1. 米国において、IPOを通じて企業が期待する効果は、資金調達機会の拡充という面のみでなく、創業者利潤の獲得、ビジネス・チャンス拡大、人材活用の仕組み拡充等幅広いものである。一方、IPOは、株主構成やコーポレート・ガバナンスの在り方が変化することによる経営面への影響、公開企業となることの諸コスト発生と公開失敗のリスク、敵対的M&Aに晒されるリスク等、ネガティブな面をも持ち得るため、これら両面を総合的に考慮して、企業はIPOの是非を選択していく。

2. 一方、既存投資家にとってIPOは、投資収益確定のための重要な手段である。また、一般投資家にとってIPO市場とその後の流通市場が正常かつ活発に機能することは、より成長性が高い可能性のある株式銘柄への投資選択余地を広げるという意味で、大きな効果を持つ。

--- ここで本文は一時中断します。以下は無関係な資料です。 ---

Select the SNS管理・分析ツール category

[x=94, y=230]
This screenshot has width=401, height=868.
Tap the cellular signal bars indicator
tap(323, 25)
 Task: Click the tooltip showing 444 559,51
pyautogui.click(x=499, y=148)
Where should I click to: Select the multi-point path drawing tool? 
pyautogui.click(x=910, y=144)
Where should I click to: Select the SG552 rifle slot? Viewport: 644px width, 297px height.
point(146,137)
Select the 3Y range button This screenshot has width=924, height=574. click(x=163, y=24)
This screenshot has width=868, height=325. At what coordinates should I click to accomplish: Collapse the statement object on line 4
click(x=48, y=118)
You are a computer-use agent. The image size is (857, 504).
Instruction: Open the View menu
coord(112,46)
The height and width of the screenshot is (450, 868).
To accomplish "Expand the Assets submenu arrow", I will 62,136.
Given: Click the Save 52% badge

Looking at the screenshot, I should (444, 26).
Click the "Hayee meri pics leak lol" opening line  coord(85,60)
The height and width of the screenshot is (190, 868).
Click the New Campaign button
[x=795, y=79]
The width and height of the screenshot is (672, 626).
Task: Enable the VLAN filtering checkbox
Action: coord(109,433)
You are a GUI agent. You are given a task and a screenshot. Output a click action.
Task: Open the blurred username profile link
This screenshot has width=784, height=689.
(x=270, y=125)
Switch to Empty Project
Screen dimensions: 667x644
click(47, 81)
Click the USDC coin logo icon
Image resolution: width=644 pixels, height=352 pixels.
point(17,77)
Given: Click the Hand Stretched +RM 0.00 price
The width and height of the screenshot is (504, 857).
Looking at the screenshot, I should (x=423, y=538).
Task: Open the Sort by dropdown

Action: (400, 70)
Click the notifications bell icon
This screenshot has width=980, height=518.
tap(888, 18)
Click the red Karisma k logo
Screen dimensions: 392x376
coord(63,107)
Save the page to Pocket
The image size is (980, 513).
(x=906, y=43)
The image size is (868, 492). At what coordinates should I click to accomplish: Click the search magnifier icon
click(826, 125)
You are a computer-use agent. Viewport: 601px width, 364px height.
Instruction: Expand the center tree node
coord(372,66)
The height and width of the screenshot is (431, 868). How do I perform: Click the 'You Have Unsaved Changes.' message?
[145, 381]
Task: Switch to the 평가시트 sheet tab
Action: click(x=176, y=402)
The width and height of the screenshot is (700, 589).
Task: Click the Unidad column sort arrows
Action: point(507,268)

3. 米国のIPO市場は、近年、株価の上昇もあって、ベンチャー企業を中心に、件数・金額とも順調に拡大している。IPO市場は、株価動向によっては一時的に低迷する局面もあるが、基本的には、投資家からリスクキャピタルが継続的に流入する層の厚い市場である。こうした背景としては、まず、相対的に低いキャピタル・ゲイン税率やベンチャー企業への投資を促すような制度整備が進んでいることが挙げられる。また、ベンチャーキャピタルは、投資先企業のビジネス全般につき専門的な分析力を持ち、新技術の市場性を的確に評価するノウハウと同時に、企業成長を支える様々な経営資源を提供する仕組みも兼ね備えることが少なくない。さらに、IPOの際の引受・販売証券会社の層が厚く、かつIPO前後を含めた各種のサポートスキルの提供や、IPO後の流通市場でのマーケットメイク面での機能も高い。こうした投資家・証券会社の行動が、米国IPO市場の活発さの源泉になっている。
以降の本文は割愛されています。